> _TAREFA 1_
Responda às seguintes perguntas com base no texto sobre violência sexual nas relações de intimidade:
(a) A que instituição pertence a investigadora que liderou o estudo?
(b) Quantos funcionários responderam ao questionário?
(c) Em quantos grupos de discussão participaram os 277 profissionais?

> _TEXTO DO EXERCÍCIO_
◆ ◆ ◆
Quando confrontados com casos de violência doméstica, a maioria dos profissionais da Administração Pública - nas esquadras, hospitais, tribunais, escolas ou Segurança Social - não se sentiria preparada para lidar com os casos em que houve violência sexual. É uma das conclusões do estudo “Crenças e atitudes dos profissionais quanto à violência sexual nas relações de intimidade”, levado a cabo por um conjunto de investigadoras lideradas por Sofia Neves, do Instituto Universitário da Maia (ISMAI), que será apresentado nesta quinta-feira

Para grande parte dos profissionais, lê-se na síntese do estudo a que o PÚBLICO teve acesso, esta forma de violência íntima “praticada sobretudo no contexto do casamento e do namoro” é vista como um tema “complexo e de difícil abordagem”. Um questionário respondido por 795 funcionários em cinco áreas (saúde, justiça, segurança social, educação e forças de segurança) mostra que metade dos inquiridos acredita que “a intervenção levada a cabo pelas instituições onde trabalham não é eficaz”, enquanto 70% responderam que “as mesmas não dispõem de recursos humanos adequados”.

Já entre 277 profissionais que participaram em 28 grupos de discussão, o sistema público é descrito de um modo geral como “desumanizado e inoperante, não garantindo a efectiva protecção das vítimas e, mais do que isso, deixando-as ainda mais vulneráveis”. Esta falta de preparação é mesmo referida por alguns como justificação para a resistência das vítimas em denunciar esta forma particular de violência doméstica. Mas para estes profissionais, como explica Sofia Neves, a solução passaria “pela efectiva melhoria do sistema de protecção”, com as respostas a mostrar que consideram importante que as vítimas não deixem de denunciar.
◆ ◆ ◆
> _TAREFA 2_
Transcreva, sem qualquer alteração, o trecho da listagem que começa na linha que contém "Describe the element at coordinates (264, 110)" e termina na linha que contém "I want to click on buy-box, so", incluindo ambas.

(Entradas do conjunto de dados)
◆ ◆ ◆
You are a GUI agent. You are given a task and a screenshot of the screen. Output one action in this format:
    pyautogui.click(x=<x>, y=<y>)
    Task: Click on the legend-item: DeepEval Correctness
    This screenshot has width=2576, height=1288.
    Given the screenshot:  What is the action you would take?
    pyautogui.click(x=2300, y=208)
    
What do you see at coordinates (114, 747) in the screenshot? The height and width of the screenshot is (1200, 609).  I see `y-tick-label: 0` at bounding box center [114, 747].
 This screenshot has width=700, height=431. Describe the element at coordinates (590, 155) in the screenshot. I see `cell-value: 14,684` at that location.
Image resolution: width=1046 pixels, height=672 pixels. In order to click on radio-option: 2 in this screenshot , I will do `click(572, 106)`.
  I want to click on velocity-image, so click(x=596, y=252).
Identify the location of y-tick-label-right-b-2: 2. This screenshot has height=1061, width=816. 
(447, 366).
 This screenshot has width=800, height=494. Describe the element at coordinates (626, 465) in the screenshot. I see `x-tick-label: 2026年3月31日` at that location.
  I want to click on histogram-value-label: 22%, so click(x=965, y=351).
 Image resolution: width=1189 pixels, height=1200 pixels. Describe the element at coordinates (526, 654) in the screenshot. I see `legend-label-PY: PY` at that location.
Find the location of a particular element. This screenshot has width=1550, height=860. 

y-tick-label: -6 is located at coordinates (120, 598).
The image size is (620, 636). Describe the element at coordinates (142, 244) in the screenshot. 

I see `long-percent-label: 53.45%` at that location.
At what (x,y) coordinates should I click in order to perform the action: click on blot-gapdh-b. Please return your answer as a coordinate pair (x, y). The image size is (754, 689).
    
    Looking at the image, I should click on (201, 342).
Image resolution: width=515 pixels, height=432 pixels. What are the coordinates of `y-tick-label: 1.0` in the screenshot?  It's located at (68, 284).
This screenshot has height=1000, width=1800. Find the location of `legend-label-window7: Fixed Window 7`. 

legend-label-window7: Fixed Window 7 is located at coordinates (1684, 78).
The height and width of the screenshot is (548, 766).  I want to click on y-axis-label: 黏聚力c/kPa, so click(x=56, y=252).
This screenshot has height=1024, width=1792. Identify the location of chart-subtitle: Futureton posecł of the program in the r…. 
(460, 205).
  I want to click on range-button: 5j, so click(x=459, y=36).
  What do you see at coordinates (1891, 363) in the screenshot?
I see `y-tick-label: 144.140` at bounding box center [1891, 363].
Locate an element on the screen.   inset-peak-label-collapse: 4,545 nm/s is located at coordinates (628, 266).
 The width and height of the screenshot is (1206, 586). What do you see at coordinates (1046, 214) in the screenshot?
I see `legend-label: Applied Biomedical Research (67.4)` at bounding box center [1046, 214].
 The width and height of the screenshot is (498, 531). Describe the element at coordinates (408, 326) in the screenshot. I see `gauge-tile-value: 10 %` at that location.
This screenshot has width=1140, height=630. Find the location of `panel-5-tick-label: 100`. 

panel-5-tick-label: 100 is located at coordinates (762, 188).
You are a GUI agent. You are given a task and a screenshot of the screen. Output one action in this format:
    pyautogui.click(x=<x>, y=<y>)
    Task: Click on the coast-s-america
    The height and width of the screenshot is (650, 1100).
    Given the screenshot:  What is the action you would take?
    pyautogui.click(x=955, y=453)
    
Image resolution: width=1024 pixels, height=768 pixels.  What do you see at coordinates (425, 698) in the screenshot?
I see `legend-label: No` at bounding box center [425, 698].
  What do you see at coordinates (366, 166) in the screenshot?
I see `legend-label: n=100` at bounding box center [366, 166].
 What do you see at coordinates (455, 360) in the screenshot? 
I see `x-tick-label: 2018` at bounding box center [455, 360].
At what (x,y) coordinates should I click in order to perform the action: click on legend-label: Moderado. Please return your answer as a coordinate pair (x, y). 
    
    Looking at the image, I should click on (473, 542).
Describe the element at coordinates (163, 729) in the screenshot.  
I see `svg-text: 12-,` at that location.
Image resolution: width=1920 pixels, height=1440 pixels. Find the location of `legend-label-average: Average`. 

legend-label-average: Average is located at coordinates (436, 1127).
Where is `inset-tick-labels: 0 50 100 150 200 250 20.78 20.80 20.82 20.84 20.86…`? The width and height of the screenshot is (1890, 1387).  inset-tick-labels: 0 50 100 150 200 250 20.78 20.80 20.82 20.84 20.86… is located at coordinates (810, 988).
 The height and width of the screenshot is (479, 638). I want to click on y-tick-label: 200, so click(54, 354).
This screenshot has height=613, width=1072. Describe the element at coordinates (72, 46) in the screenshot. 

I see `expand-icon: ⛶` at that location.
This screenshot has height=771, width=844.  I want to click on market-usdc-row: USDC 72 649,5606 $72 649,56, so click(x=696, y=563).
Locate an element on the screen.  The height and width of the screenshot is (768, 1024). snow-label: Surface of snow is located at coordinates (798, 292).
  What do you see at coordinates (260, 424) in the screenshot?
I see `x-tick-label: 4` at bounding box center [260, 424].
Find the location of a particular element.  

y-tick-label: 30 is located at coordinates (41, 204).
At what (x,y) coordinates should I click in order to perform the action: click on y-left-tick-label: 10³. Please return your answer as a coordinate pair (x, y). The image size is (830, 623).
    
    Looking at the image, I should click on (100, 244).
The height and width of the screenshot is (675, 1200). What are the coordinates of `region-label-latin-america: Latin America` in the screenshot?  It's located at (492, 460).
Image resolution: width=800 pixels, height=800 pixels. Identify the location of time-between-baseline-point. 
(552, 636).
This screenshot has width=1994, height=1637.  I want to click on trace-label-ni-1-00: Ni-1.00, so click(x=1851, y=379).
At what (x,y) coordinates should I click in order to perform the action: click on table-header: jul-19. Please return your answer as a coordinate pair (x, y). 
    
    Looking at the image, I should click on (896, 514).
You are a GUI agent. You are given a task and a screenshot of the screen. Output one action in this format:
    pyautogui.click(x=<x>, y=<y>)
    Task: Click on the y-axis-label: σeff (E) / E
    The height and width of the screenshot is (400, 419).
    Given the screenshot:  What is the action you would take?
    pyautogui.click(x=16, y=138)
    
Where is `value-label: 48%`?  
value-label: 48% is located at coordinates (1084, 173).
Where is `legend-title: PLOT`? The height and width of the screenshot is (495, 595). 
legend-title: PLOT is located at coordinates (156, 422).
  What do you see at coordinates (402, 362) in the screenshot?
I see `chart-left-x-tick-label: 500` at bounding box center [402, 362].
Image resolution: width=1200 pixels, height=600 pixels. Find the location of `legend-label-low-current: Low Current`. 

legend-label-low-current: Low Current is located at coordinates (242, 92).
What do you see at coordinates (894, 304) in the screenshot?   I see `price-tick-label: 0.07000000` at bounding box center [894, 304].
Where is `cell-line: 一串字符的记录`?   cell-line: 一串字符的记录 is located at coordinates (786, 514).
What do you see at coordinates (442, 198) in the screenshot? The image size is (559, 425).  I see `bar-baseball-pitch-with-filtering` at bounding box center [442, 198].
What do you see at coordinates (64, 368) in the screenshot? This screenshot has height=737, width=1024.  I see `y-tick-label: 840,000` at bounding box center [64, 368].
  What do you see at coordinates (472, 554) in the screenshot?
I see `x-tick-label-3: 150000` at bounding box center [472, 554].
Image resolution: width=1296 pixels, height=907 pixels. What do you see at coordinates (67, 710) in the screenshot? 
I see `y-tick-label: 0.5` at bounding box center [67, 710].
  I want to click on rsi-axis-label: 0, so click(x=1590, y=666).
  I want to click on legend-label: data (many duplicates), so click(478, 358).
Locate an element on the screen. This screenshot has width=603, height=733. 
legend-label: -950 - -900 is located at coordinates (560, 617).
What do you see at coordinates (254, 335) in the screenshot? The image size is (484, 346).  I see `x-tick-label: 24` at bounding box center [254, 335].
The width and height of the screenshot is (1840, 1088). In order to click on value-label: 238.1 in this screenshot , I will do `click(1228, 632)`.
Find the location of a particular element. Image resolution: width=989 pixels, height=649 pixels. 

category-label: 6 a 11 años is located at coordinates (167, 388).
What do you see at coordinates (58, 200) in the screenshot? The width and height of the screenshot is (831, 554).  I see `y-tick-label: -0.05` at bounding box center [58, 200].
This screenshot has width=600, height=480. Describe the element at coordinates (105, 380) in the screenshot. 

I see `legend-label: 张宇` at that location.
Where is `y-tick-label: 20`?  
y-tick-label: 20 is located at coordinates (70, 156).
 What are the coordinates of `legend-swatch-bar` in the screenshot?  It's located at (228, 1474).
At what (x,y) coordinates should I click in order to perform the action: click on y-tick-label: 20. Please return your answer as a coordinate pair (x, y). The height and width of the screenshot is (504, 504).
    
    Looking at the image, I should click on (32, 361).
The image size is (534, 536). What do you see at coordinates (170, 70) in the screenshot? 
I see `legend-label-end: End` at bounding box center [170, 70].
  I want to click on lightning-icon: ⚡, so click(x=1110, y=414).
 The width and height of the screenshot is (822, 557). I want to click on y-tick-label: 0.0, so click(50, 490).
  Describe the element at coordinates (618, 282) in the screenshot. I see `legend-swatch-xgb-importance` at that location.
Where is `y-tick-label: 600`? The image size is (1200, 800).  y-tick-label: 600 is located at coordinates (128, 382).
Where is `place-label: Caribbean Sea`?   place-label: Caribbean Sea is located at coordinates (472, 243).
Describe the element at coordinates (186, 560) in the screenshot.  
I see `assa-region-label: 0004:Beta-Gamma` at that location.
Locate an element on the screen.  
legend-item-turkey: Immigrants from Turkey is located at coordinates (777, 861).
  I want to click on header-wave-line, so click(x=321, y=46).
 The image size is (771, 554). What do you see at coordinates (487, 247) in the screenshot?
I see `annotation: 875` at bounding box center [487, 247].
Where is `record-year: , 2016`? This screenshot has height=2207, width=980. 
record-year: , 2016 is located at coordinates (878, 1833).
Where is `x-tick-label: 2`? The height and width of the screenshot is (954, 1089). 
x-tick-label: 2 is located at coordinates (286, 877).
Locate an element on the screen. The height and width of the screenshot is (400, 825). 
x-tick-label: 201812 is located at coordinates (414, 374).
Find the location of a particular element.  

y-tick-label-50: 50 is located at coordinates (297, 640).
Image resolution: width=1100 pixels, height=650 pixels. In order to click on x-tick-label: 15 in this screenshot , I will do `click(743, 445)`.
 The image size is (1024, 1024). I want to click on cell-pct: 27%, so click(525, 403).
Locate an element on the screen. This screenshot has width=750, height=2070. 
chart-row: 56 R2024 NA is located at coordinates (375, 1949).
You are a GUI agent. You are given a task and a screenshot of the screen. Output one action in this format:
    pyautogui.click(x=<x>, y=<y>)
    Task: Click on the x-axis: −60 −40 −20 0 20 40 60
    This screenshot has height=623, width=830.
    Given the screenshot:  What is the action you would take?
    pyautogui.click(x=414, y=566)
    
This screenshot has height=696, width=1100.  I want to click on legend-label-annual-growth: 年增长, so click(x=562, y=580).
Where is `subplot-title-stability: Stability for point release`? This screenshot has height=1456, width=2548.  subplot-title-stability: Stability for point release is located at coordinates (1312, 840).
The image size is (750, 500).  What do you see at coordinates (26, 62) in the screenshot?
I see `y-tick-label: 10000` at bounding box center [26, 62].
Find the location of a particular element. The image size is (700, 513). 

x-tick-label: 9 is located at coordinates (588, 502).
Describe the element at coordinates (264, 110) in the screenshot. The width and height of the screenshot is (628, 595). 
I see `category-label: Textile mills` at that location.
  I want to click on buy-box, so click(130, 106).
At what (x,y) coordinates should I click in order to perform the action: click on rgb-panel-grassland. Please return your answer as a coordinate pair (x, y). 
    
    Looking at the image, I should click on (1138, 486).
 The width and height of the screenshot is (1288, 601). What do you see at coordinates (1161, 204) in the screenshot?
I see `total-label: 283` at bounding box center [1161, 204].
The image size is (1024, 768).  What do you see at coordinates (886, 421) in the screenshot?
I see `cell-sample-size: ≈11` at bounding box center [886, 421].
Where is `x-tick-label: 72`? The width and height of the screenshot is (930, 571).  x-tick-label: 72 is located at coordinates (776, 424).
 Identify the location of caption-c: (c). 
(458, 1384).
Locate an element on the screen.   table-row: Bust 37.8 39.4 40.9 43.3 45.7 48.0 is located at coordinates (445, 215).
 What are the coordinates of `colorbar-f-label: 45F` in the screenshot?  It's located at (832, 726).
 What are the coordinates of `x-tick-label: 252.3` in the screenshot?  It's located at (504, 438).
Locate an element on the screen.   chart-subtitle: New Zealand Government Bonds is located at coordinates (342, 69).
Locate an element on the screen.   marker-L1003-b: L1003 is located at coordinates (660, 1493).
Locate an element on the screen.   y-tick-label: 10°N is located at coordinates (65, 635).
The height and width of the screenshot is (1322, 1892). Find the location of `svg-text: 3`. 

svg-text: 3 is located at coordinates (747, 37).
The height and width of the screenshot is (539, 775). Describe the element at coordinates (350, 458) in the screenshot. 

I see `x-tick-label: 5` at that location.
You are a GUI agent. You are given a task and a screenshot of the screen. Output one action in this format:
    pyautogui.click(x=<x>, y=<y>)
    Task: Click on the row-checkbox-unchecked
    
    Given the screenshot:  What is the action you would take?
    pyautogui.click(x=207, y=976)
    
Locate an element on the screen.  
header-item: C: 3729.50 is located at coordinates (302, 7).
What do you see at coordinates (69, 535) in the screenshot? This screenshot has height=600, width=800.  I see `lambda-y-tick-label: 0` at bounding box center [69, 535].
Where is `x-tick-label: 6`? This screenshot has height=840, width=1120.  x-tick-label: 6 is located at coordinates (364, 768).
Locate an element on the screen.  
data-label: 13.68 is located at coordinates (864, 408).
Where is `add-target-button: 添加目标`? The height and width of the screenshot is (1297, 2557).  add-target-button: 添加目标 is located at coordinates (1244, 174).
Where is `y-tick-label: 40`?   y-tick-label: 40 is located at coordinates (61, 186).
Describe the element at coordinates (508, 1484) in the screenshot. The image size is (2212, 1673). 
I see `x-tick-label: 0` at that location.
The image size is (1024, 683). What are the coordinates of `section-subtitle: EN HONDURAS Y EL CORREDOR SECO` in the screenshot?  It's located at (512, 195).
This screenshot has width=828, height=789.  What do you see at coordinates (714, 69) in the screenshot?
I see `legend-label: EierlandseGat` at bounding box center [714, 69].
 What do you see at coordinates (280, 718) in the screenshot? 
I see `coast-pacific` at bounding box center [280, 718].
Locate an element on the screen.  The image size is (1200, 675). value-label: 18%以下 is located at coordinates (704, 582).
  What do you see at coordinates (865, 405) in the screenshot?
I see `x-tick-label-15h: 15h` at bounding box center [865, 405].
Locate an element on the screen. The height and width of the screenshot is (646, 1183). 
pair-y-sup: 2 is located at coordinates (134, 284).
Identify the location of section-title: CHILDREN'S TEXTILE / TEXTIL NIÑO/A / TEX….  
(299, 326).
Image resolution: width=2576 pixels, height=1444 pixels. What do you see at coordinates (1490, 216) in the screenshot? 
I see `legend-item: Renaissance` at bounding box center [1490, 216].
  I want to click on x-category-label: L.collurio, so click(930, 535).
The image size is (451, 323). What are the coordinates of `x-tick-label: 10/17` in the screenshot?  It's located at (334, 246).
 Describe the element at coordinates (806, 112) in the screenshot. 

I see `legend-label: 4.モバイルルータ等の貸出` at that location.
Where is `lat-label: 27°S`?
◆ ◆ ◆
> _RESPOSTA 1_
(a) Ao Instituto Universitário da Maia (ISMAI).
(b) 795 funcionários.
(c) Em 28 grupos de discussão.

> _RESPOSTA 2_
Describe the element at coordinates (264, 110) in the screenshot. The width and height of the screenshot is (628, 595). 
I see `category-label: Textile mills` at that location.
  I want to click on buy-box, so click(130, 106).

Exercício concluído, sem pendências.